A system aiming to speed up the process of switching account providers has been in place for 15 months in the UK.
The £8bn-a-year market has traditionally been dominated by Barclays, Lloyds Banking Group, HSBC and RBS, who control 75% of accounts.
Now some smaller providers have widened the elements of competition.
Some of the latest current account deals include interest payments of up to 5% for customers that stay in credit and cashback on utility bills and shopping.
Kevin Mountford, of Moneysupermarket.com, told Radio 5 live's consumer team: "There has always been a perception that the current account is a valuable asset because clearly then the banks have our transactional data.
"But what we have seen with the start of the [seven-day] current account switching service, is greater awareness and a political agenda to bring in more competition.
"I think the big four banks have now realised they can no longer rest on their laurels. Ultimately we as consumers are going to get more choice and that can only be a good thing."
Perks
Data from market analysts TNS Global shows that last year, twice as many customers moved their current account to Santander than to its nearest rival, Halifax.
Santander's 123 account has a £2 monthly fee and offers 3% interest on balances of up to £20,000, plus cashback on household and utility bills and home insurance premiums.
Similarly, Nationwide's Flex Direct Current Account which launched 15 months ago, offers an introductory rate of 5% on balances up to £2,500. The building society attracted 339,000 new customers in the nine months to December.
In comparison, the highest paying cash Individual Savings Account (Isa) currently on the market, Skipton Building Society's Limited Edition Cash Isa, pays 1.6% interest.
Now there are signs the big four banks are starting to bite back.

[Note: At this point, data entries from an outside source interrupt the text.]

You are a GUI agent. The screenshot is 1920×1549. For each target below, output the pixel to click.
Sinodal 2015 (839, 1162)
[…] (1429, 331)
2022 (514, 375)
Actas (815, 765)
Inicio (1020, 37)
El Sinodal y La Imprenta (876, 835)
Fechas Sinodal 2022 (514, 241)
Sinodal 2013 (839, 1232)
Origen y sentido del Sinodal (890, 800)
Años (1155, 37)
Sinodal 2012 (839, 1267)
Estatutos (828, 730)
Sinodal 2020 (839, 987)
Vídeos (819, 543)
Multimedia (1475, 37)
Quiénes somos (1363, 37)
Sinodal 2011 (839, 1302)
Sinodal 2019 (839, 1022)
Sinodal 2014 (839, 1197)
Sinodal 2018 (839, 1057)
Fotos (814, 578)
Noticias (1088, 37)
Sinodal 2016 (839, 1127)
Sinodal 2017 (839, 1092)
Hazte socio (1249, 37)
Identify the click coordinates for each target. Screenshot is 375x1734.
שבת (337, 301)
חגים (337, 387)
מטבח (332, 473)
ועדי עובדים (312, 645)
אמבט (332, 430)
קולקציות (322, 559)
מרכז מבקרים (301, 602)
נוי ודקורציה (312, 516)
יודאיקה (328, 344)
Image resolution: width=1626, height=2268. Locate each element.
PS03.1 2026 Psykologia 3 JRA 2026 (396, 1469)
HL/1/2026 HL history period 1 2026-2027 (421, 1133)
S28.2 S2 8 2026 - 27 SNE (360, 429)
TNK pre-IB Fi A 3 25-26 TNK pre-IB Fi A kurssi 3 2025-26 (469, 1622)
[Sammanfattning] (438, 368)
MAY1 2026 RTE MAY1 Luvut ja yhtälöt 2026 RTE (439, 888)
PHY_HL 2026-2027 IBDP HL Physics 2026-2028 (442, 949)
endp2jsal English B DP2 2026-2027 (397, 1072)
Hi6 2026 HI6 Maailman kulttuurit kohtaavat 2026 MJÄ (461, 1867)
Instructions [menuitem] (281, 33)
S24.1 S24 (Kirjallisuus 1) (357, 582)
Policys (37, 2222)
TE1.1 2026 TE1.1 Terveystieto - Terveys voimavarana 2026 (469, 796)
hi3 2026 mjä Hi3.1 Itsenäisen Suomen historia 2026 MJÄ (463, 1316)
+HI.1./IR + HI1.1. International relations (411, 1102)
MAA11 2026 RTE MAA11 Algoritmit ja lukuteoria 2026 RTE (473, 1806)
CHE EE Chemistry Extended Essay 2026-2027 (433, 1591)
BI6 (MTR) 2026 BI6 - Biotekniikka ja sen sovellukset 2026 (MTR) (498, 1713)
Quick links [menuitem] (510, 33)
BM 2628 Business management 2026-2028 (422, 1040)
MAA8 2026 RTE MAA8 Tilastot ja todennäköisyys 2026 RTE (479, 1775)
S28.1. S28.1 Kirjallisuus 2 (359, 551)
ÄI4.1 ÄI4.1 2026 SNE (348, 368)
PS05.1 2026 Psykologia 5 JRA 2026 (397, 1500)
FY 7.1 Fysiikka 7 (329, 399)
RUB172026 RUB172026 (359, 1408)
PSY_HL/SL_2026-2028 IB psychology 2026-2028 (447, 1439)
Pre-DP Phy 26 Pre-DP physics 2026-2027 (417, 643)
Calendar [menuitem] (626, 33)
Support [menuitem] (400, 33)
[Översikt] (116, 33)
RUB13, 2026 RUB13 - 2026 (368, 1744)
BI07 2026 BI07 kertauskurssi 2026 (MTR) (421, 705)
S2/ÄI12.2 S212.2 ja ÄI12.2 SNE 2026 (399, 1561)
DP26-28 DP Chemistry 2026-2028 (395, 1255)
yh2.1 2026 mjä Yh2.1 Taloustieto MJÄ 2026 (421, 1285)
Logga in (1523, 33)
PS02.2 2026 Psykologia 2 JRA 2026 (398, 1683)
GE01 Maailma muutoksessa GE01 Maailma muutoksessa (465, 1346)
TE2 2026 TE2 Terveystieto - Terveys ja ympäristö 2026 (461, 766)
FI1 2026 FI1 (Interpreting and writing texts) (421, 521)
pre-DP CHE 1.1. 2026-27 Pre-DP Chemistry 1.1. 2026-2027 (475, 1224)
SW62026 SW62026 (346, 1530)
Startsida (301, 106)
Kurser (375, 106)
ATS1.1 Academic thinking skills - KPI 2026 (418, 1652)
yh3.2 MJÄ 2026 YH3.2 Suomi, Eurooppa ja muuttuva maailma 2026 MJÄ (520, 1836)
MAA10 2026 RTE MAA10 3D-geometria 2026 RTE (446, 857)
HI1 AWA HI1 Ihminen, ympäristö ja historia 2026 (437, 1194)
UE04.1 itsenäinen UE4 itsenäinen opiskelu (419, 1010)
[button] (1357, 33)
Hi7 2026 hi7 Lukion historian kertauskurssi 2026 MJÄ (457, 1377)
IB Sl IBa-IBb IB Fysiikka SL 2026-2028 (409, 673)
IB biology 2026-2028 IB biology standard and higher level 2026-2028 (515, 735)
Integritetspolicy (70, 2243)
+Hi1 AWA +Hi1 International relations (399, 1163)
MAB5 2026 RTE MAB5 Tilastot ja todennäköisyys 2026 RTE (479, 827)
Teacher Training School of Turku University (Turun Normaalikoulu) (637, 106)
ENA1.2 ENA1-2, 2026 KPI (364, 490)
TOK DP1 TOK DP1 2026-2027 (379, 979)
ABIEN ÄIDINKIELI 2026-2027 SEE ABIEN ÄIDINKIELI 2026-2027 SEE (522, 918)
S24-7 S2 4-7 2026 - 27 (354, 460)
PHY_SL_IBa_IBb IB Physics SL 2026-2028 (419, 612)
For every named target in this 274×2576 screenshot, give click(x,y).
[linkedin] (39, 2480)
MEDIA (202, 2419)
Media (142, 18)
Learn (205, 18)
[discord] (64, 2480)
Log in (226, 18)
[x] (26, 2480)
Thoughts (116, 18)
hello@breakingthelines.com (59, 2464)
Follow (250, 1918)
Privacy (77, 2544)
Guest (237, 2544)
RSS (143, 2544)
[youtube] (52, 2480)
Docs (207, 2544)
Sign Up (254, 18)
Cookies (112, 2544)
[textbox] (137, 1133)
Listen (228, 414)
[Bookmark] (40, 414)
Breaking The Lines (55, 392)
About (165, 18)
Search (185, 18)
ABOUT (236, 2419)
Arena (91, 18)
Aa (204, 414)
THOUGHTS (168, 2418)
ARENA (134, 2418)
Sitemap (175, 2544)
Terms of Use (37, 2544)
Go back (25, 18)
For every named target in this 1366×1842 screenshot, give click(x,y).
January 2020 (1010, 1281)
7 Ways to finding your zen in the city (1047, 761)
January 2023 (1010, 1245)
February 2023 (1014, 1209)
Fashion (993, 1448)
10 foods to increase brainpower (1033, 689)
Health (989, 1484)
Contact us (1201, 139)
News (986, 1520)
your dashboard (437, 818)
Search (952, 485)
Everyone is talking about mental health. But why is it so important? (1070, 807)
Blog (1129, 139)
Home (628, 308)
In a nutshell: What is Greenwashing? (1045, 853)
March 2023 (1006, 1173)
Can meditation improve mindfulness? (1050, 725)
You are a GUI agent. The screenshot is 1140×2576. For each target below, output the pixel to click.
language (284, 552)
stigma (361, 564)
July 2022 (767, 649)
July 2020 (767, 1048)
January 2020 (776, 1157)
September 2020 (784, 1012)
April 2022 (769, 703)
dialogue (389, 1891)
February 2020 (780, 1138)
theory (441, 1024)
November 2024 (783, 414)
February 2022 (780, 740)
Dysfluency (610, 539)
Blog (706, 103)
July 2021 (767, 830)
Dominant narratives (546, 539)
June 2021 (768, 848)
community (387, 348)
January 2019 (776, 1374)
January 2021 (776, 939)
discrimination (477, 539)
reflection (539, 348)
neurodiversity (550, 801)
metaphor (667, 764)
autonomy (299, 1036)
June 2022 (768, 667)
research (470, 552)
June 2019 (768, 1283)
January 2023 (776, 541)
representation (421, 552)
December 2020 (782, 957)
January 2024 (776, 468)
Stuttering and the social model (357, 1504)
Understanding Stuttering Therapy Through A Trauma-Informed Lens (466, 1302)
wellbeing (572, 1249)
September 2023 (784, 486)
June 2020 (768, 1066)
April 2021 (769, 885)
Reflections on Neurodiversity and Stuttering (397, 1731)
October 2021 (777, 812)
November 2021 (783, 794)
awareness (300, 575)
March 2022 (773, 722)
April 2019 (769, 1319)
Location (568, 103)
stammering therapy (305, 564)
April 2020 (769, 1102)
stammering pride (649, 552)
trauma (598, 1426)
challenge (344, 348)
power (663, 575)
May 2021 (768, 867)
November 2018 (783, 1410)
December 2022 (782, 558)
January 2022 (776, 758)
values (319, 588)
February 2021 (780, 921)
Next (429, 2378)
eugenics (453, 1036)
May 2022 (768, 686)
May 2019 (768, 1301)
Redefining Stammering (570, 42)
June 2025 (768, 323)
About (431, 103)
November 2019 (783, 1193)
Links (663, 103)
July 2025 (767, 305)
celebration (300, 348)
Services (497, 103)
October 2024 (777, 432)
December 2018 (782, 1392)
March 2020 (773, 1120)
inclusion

Barclays, which saw its overall share of the current account market fall by 2% last year, is launching its new online "Blue Rewards" account this week.
This offers customers £180 a year and a series of cashback payments on Barclays' mortgage and home insurance, and on purchases at some High Street stores.
In return, every month customers must pay a £3 flat fee and deposit a minimum of £800. They must also have at least two direct debits linked to Blue Rewards.
Analysts say this change of direction by Barclays is a sign of the ferocious competition now underway.
An investigation last year by the watchdog, the Competition and Markets Authority, found overall levels of current account switching remained low. Consumer groups blame apathy and lack of transparency over charges.
Marks and Spencer is one of the newer entrants to High Street banking. It has also launched a paid-for current account offering loyalty points on in-store shopping and £100 "welcome" voucher for new customers.
Paul Stokes, head of products at M&S Bank, dismissed claims that these deals were being run at a loss by providers, to help them sell more lucrative banking products such as credit cards and loans.
"I don't think loss leaders or cross subsidising products is helpful for the longer term for the industry," he said. "It is important to us that [the account] makes a contribution, and it does do that."